Maison Centenaire VD René Derouin — Chronique 4

René Derouin — Chronique 4

Gaston Miron et René Derouin il y a quelques années : « Gaston a été un ami unique de mon œuvre. »

AU CARRÉ SAINT-LOUIS
EN PRÉPARATION DU 100E ANNIVERSAIRE
HISTOIRE CITOYENNE — 1970

En sept chroniques successives, René Derouin raconte dans le journal Ski-se-Dit un demi-siècle de son histoire citoyenne. Un regard d’artiste sur Val-David, son point d’ancrage.

 

En terminant la gravure TECNO 2 Mécano, 1971

Nous rentrons des États-Unis, nous avons un jeune bébé, Julie. Nous louons au carré Saint-Louis. Quel endroit magnifique! Surtout fascinant par les gens qui y habitent. Nous sommes au cœur de la culture avec des voisins intéressants, tous connus du public. Mon premier voisin est Gaston Miron, et sa fille Emmanuelle, qui viennent visiter notre petite Julie. Au Carré habitent Gérald Godin, Pauline Julien, Fernand Dansereau, Yolande Rossignol, Claude Jutras, André Payette, Claude Gingras, René Chicoine, André Gagnon, une vraie colonie culturelle. Une chance pour nous d’avoir vécu cette époque. Le voyage vers les États-Unis en 1969 m’a ouvert les yeux, je me suis dit : « Il faut sortir l’art du ghetto et travailler vers le public et le multidisciplinaire, s’ouvrir vers la poésie, l’art, la géographie et l’histoire », je m’intéresse à tout.

Me vient l’idée de créer une maison d’édition d’avant-garde et de diffusion de l’art. Mon atelier, au 211, rue du Saint-Sacrement, dans le Vieux-Montréal, deviendra les Éditions Formart inc. En expliquant par les techniques et les œuvres, nous publierons Tecno 1 et Tecno 2, mes estampes sur le futur et, durant cinq ans, trente éditions sur l’art et les métiers d’art. Bernard Chaudron, de Val-David, fut le premier à être édité, avec La coulée à la cire perdue, des éditions très spéciales avec les photos de Jean-Pierre Beaudin, des images de toutes les étapes de la réalisation d’une œuvre, et l’écrivaine Hélène Ouvrad réalisant les textes. Chaque édition comprenait 40 diapositives, une grande affiche couleur avec 40 photos et une brochure de 32 pages, le tout dans un boîtier.

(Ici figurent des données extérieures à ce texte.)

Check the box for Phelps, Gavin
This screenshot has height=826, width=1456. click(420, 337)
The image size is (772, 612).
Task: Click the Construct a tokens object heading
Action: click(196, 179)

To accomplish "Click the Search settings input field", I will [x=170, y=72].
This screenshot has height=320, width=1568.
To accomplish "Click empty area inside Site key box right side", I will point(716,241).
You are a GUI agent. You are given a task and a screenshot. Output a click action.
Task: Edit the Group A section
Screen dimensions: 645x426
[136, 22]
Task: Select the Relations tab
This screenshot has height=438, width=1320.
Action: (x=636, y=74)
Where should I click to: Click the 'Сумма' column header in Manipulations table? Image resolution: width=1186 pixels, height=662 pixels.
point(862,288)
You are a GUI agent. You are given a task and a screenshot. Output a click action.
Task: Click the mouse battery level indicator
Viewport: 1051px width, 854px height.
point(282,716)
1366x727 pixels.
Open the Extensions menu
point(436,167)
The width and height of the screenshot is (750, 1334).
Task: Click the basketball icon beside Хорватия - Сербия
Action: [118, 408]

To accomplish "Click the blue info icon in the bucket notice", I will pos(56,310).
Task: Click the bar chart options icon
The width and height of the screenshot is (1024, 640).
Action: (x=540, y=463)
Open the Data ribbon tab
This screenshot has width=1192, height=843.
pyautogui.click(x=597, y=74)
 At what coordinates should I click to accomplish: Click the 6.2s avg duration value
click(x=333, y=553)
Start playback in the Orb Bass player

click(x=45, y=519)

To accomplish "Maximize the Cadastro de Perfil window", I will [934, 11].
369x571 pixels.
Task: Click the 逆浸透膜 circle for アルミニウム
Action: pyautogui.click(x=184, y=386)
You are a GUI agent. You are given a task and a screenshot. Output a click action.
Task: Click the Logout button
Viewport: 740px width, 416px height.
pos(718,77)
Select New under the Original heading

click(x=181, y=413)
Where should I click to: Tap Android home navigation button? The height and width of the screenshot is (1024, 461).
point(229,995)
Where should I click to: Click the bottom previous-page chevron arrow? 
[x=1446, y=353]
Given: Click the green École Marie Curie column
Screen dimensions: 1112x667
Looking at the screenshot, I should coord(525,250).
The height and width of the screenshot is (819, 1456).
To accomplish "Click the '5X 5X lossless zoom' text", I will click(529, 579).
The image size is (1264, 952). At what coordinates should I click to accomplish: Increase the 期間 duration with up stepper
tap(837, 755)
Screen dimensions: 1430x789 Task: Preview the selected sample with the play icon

Quand nous faisons le Salon du livre, nous sommes hors-norme. Certains éditeurs nous prendront pour une succursale d’une grande maison étrangère à cause du design de notre concept. Nous avons connu un grand succès et, par la suite, nous éditons plusieurs artistes. En gravure, Dumouchel, Savoie, Wolfe, Ayot, Charbonneau, Leroux; en peinture, Bellefleur, Monpetit; en céramique, Beaudin, Savoie; en sculpture, Fournelle, Daudelin, Cleary, Desmarais, Vermette, Lacombe, etc. C’est à mon atelier aux Éditions Formart que fut créée la première Association des graveurs ARG.

Nous sommes deux locataires dans la bâtisse et je suis au quatrième étage. Un jour, un collectionneur vient m’acheter une estampe et me demande si cet édifice est à vendre. Je lui dis connaître le propriétaire et il m’informe que le journal Le Devoir serait intéressé. Alors je suis invité à dîner avec Claude Ryan, le directeur du journal Le Devoir et je sers d’intermédiaire à la vente au Devoir. Comme je suis au quatrième étage, monsieur Ryan me garde comme locataire. Nous y serons jusqu’en 1975 alors que je remettrai à l’Éditeur officiel du Québec les inventaires et les manuscrits en cours de réalisation.

J’avais toujours habité la maison des autres et enfin je me suis dit : « Je vais réaliser mon rêve de bâtir ma maison à Val-David. » Je quittai le carré Saint-Louis et Gaston Miron prit notre appartement. Nous venions de vivre une expérience culturelle unique qui me servirait à construire ma maison de Val-David. Gaston Miron sera un invité privilégié avec sa fille Emmanuelle, qui est la grande amie de Julie. Gaston retrouve son pays natal, Sainte-Agathe-des-Monts, et il viendra souvent voir sa famille accompagné de grands écrivains venus de France. Il deviendra un ami important, nous allons en ski de fond dans le sentier La Belle Étoile, un Gaston souvent silencieux, très différent du personnage public de Montréal.